Zimbabweans are a funny lot. Despite the wealth displayed everyday on the country’s roads in the form of luxury cars and four-by-fours and mansions sprouting everywhere in the cities and even in rural areas, the majority of Zimbabweans feel they are the poorest people on the continent.
Only 29 percent say they are better off than other Zimbabweans. And a staggering 68 percent believe that the government should extricate them from their present predicament.
According to a survey released by Afro Barometer entitled The Power of Propaganda: Public Opinion in Zimbabwe, only Malawians believe that they are poorer than Zimbabweans.
The survey was conducted by the Mass Public Opinion Institute in Harare between April 26 and May 17, on behalf of Afro Barometer, a collaborative effort of the Institute for Democracy in South Africa, the Centre for Democracy and Development in Ghana, and Michigan State University.
Inflation stood at 583.7 percent when the survey started but was down to 505 percent when it ended, but it was still probably the highest in the world. Inflation, described by the World Bank as the biggest tax on the poor, has since declined to 363 percent.
Only three percent of those interviewed said their standard of living was very good, while 54 percent said it was bad and 27 percent said it was good.
The survey, which involved 1 104 people selected from across the country, and has a margin of error of plus or minus three percentage points, revealed that more than half of the adults thought that the prevailing conditions in Zimbabwe were worse than those in neighbouring countries. Only 29 percent thought that the conditions were better.
The survey says, however, it is likely that some respondents lack first hand knowledge of living conditions in the sub-continent.
“We cannot be sure whether they (Zimbabweans) are comparing Zimbabwe to poorer countries like Malawi or Mozambique, or wealthier ones like South Africa and Botswana.

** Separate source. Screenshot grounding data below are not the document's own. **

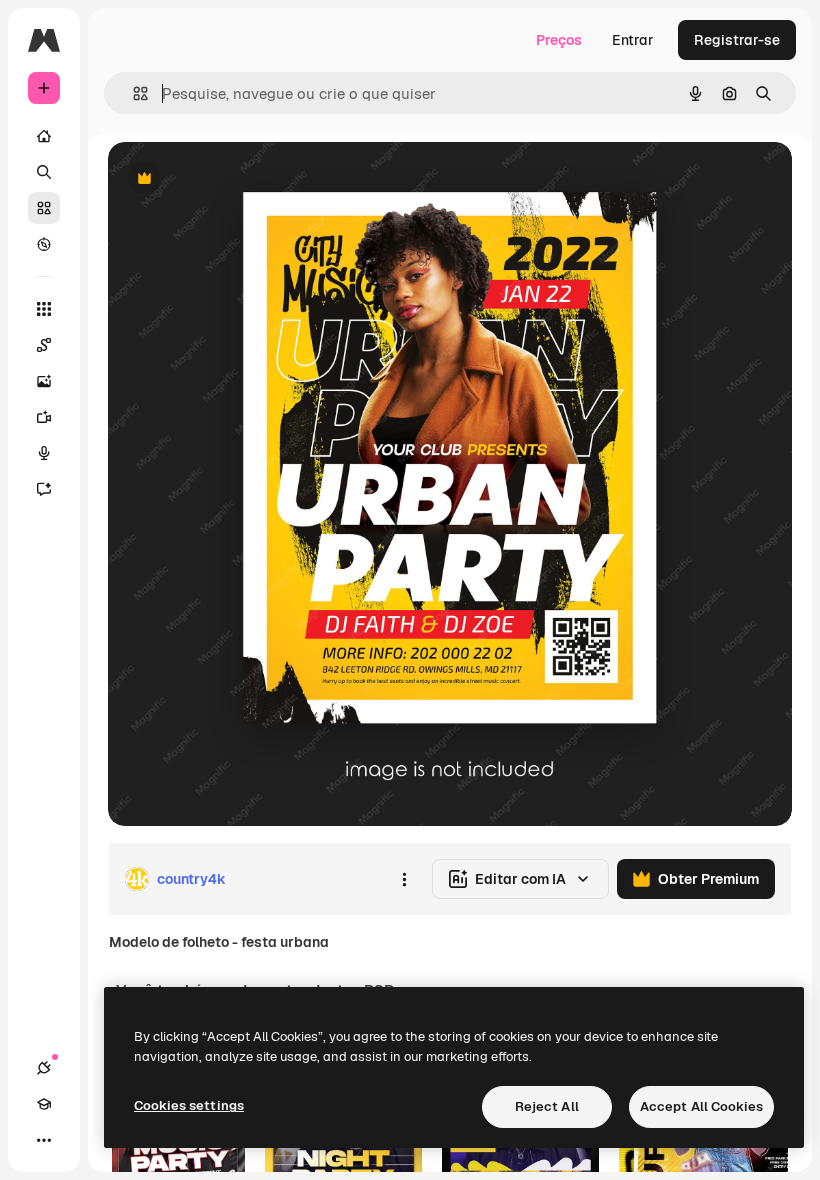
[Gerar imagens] (44, 381)
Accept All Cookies (701, 1106)
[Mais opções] (404, 879)
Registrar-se (737, 40)
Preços (559, 40)
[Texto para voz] (44, 453)
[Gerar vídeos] (44, 417)
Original (236, 179)
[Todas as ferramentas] (44, 309)
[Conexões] (44, 1068)
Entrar (633, 40)
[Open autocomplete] (132, 93)
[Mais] (44, 1140)
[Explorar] (44, 244)
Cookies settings (189, 1105)
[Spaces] (44, 345)
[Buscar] (44, 172)
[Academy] (44, 1104)
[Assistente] (44, 489)
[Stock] (44, 208)
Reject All (547, 1106)
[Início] (44, 136)
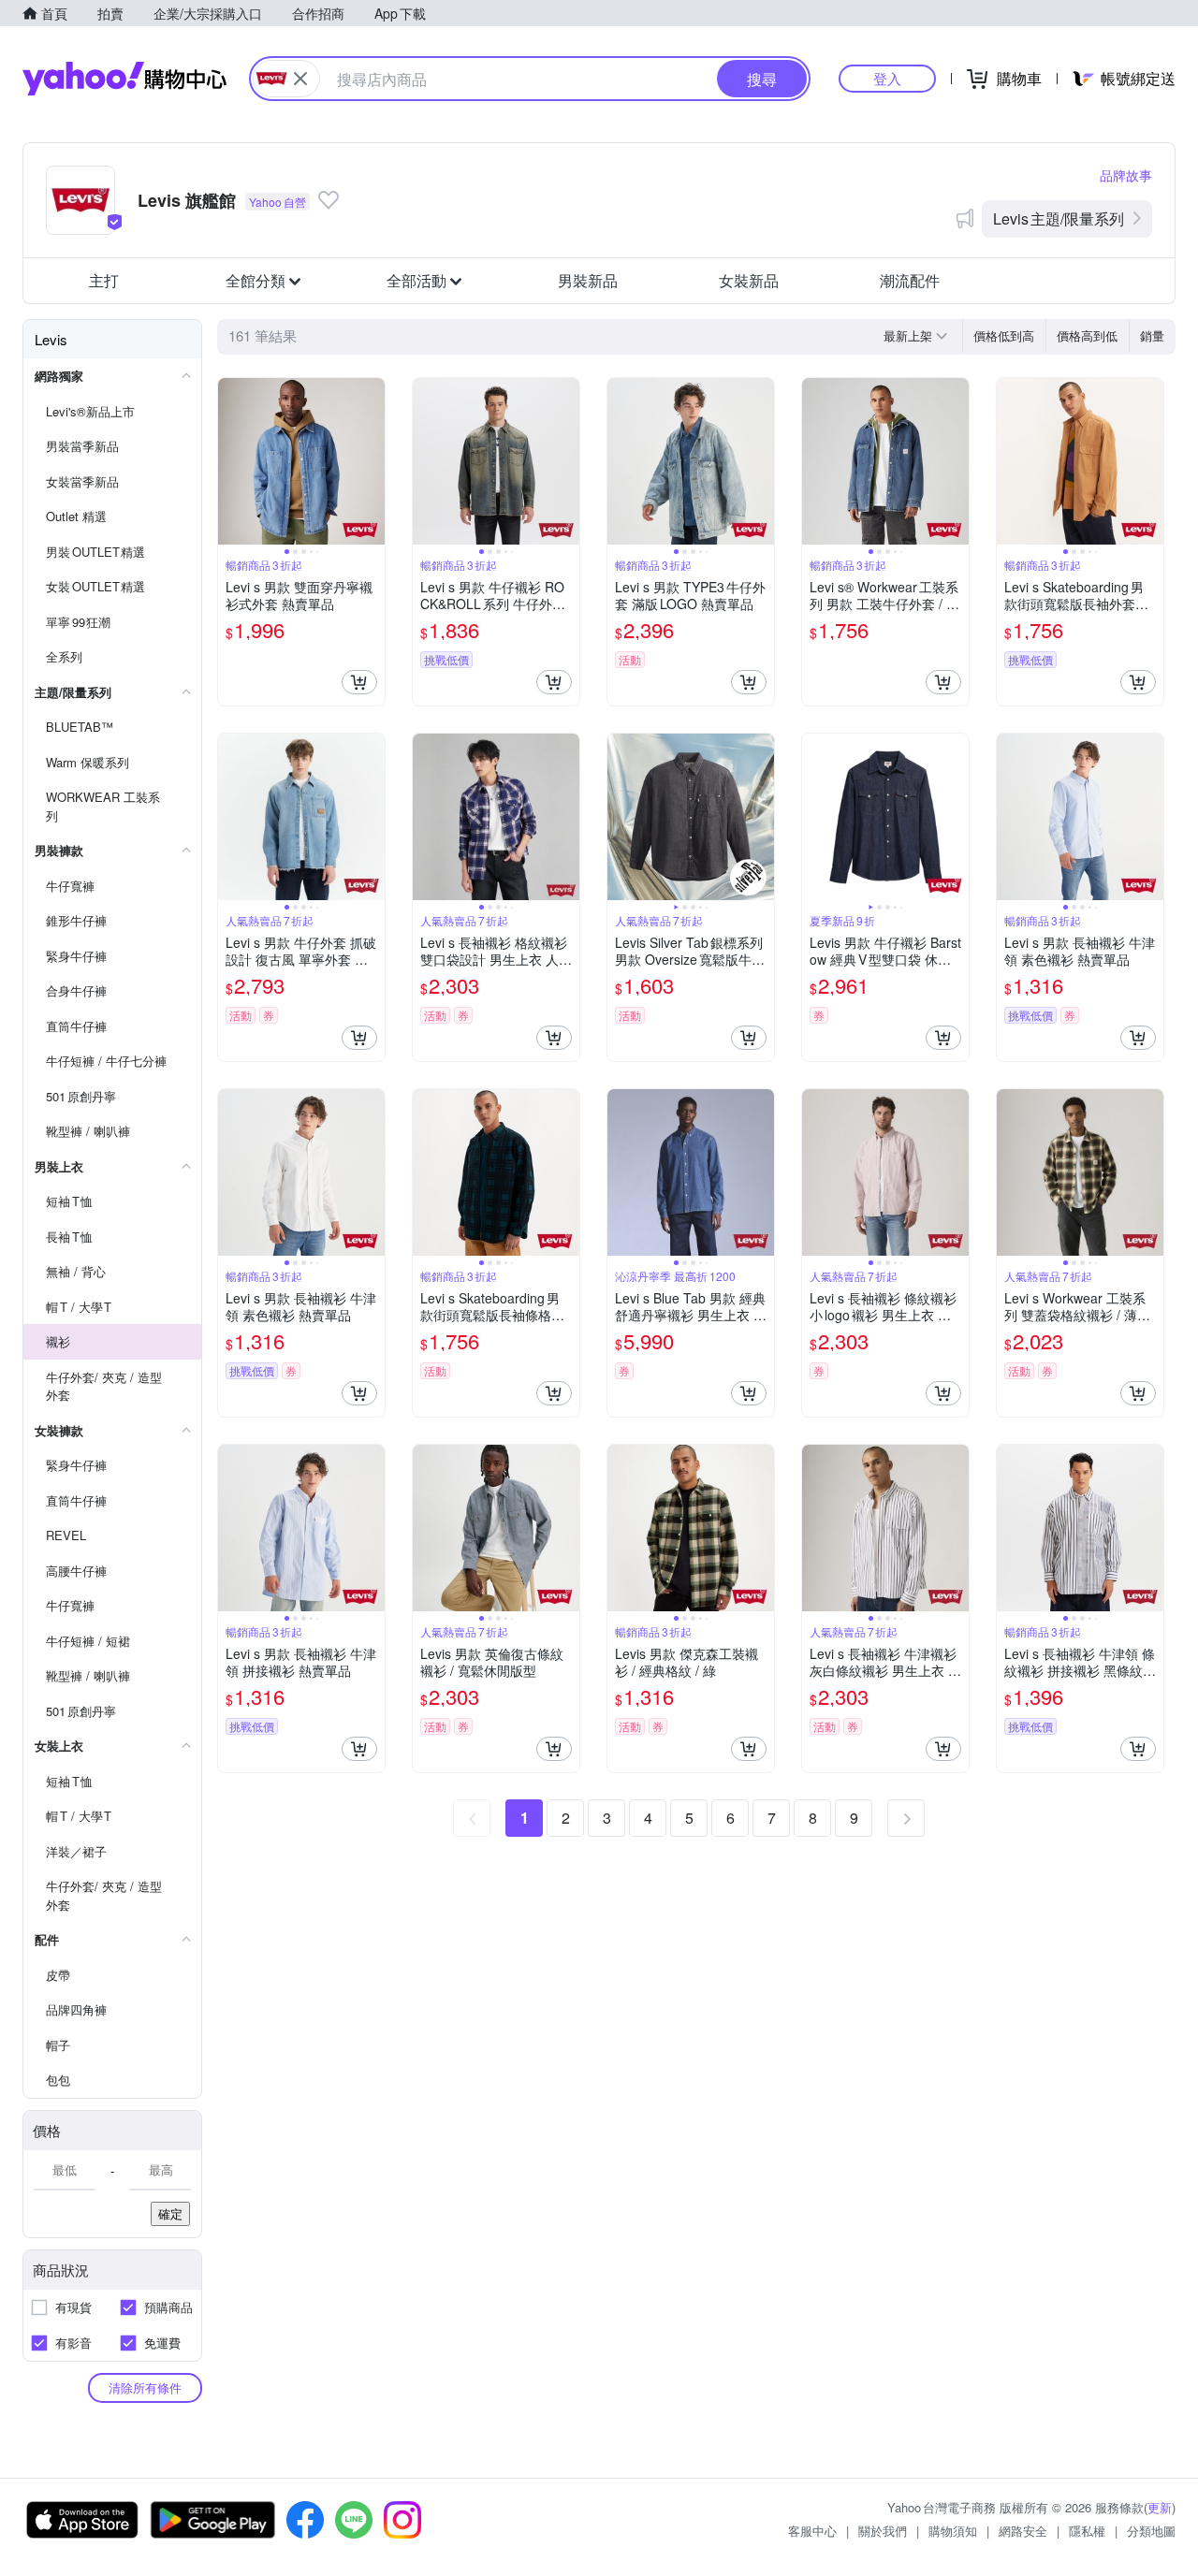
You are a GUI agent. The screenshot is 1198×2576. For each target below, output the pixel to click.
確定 (170, 2213)
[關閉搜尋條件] (300, 78)
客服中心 (812, 2531)
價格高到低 (1087, 335)
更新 (1159, 2507)
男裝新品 (588, 280)
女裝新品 (749, 280)
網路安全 (1023, 2531)
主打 (104, 280)
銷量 (1152, 335)
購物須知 (952, 2531)
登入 (887, 78)
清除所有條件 (145, 2387)
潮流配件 (910, 280)
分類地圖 (1151, 2531)
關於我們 (882, 2531)
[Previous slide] (230, 461)
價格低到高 (1003, 335)
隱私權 (1087, 2531)
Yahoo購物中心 (124, 78)
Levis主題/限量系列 (1058, 218)
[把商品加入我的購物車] (359, 682)
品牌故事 (1126, 175)
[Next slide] (372, 461)
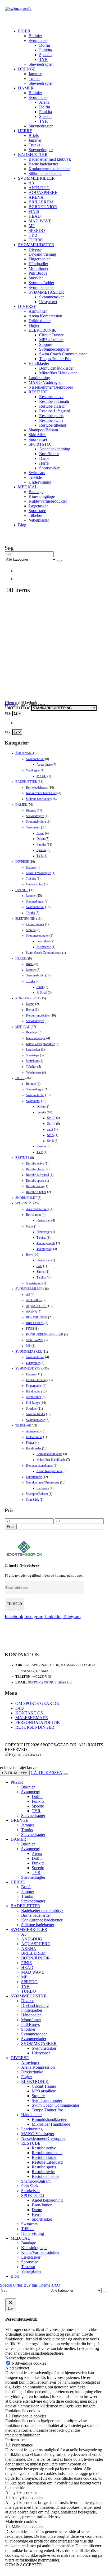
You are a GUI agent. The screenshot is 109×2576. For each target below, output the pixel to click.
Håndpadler (38, 263)
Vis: (8, 713)
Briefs (34, 135)
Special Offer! (12, 2285)
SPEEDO (37, 230)
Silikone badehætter (45, 173)
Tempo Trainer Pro (55, 358)
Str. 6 (50, 1141)
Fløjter (34, 325)
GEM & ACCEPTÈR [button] (23, 2565)
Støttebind (32, 1061)
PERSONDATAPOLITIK (37, 1722)
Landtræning (39, 377)
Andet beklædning (54, 449)
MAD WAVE (40, 221)
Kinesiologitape (42, 496)
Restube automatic (54, 401)
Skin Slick (37, 434)
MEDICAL (28, 487)
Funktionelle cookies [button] (22, 2410)
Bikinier (35, 36)
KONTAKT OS (29, 1713)
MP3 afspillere (51, 339)
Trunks (34, 78)
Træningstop (44, 1249)
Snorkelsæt (38, 439)
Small (40, 987)
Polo (39, 1266)
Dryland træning (42, 254)
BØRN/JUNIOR (43, 206)
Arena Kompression (45, 316)
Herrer (30, 1010)
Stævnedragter (41, 64)
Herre (44, 463)
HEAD (35, 216)
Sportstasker (49, 468)
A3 (31, 183)
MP (32, 225)
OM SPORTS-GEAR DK (37, 1703)
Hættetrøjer (44, 1220)
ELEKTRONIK (42, 330)
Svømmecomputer (54, 349)
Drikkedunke (40, 320)
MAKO (42, 776)
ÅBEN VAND (24, 753)
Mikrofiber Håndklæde (58, 373)
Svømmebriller (35, 759)
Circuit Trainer (51, 335)
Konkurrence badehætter (49, 168)
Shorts (41, 1271)
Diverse (35, 249)
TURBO (36, 240)
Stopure (45, 344)
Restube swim (51, 420)
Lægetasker (38, 506)
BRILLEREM (41, 202)
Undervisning (40, 482)
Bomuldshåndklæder (56, 368)
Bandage (36, 491)
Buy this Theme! (42, 2285)
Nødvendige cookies (29, 2363)
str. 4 (50, 1129)
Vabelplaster (39, 520)
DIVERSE (27, 306)
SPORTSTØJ (40, 444)
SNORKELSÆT (26, 1198)
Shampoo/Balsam (43, 430)
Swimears (37, 472)
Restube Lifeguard (54, 411)
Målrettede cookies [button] (21, 2521)
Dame (44, 458)
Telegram (72, 1616)
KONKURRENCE (27, 998)
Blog (22, 525)
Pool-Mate (43, 941)
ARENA (36, 197)
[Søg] (59, 560)
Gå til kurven (15, 1773)
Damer (30, 1004)
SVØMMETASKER (46, 292)
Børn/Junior (49, 453)
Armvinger (38, 311)
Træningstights (46, 1243)
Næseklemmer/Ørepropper (51, 387)
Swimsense (44, 947)
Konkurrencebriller (38, 1015)
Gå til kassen (46, 1772)
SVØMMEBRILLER (36, 178)
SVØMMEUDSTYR (36, 244)
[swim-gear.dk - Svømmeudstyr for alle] (18, 9)
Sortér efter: (18, 708)
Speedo (45, 55)
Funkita (45, 50)
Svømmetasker (51, 297)
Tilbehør (36, 515)
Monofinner (38, 268)
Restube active (51, 396)
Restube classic (52, 406)
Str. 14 (51, 1123)
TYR (43, 59)
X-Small (42, 992)
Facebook (14, 1616)
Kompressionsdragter (39, 1465)
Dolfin (44, 45)
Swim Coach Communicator (63, 354)
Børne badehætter (43, 164)
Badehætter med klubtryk (50, 159)
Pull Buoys (38, 273)
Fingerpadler (39, 259)
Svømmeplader (41, 287)
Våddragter (33, 770)
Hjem (9, 702)
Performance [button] (15, 2439)
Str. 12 (51, 1118)
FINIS (34, 211)
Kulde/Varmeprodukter (48, 501)
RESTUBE (38, 392)
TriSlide (35, 477)
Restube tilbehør (52, 425)
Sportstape (37, 510)
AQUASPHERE (43, 192)
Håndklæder (39, 363)
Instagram (33, 1616)
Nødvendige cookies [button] (22, 2358)
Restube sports (51, 415)
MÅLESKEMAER (31, 1717)
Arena (44, 102)
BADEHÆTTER (33, 154)
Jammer (35, 73)
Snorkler (36, 278)
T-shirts (41, 1237)
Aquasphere (44, 764)
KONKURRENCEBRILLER (44, 1334)
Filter (11, 1527)
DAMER (26, 88)
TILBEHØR (23, 1425)
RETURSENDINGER (34, 1727)
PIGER (24, 31)
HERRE (25, 130)
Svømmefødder (41, 282)
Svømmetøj (38, 40)
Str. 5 (50, 1135)
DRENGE (27, 69)
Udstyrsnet (48, 301)
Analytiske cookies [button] (21, 2492)
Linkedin (53, 1616)
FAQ (19, 1708)
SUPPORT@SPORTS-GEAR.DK (50, 1682)
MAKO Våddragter (45, 382)
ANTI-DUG (39, 187)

But either way, the cross-country comparisons are not flattering for Zimbabwe,” the survey says.
“This is not to say that Zimbabweans are always objectively more deprived than other Africans, but they have surely experienced a greater deterioration in the quality of life as the national economy has shrunk in recent years. We therefore suspect that they consider themselves poor mainly in relation to higher standards of living that they enjoyed in the past.”
Zimbabwe’s economy has shrunk by more than 30 percent over the last five years, according to the International Monetary Fund.
The survey also says most adults thought they were worse off than their parents 10 years ago but they believed that their children would be richer than themselves and will even move above the poverty scale.
It says most Zimbabweans were pessimistic because of the difficult they faced in obtaining basic needs. Only 18 percent said they had never gone hungry while 41 percent said they were without food many times.
Zimbabweans were not only short of food but cash as well. More than nine out of ten said they went short of cash at some point during the previous year. Only nine percent said they had enough money.
Asked who was responsible for the well-being of ordinary people, should people look after themselves or should the government bear the main burden, 68 percent said the government was responsible for the welfare of the people.
They said the most important problem was the management of the economy followed by the creation of jobs. Food security came third third.
Though food security was ranked third, only four percent said land reform was a priority. But what is confusing is that two-thirds favoured an economic strategy in which people went back to the land and provide their own needs as a community.
Surprisingly, the popularity of President Robert Mugabe which people believed was hinged on land reform soared from 20 percent in 1999 to 46 percent. His job performance score rose even higher from 21 percent to 58 percent. Opposition leader Morgan Tsvangirai’s popularity stood at only 18 percent.
The survey, however, attributed Mugabe’s popularity to political fear and the power of propaganda, which if true, is a major coup for Information Minister Jonathan Moyo, a man who is loathed by most of the ZANU-PF old guard.
“Perhaps Zimbabweans feel so intimidated by ZANU-PF surveillance and control that they are unwilling to express political opinions honestly, instead saying what they think the government wants to hear……( and) perhaps Zimbabweans have imbibed the nationalists’ message pumped out by the ruling party over the airwaves and in mass meetings and, accordingly, blame external and opposition forces rather than the government for their plight,” the survey says.
“Ever since the popular ‘no’ vote in the constitutional referendum of February 2000, the state has cracked down on society. In so doing, the ZANU-PF government has used two strategies: violence and propaganda.
“On one hand, it has deployed both formal security agencies and informal militias to intimidate anyone with opposition sympathies. On the other hand, it has prevented open political debate by shutting down all independent news outlets and transforming the state media into virtual organs of the party.”
The survey continues: “Our research shows that, of these two strategies of political control, persuasion works better than force. In explaining why the incumbent president retains the backing of half the electorate, we find that the key factor is popular trust in the government media.
“However crude, the government’s nationalist appeals have apparently induced numerous Zimbabweans- especially older, less educated elements in rural areas- to accept the political status quo. Apparently, ZANU-PF is succeeding in shoring up its base with propaganda about the liberation war and land seizures, while painting the opposition as a foreign-backed force.”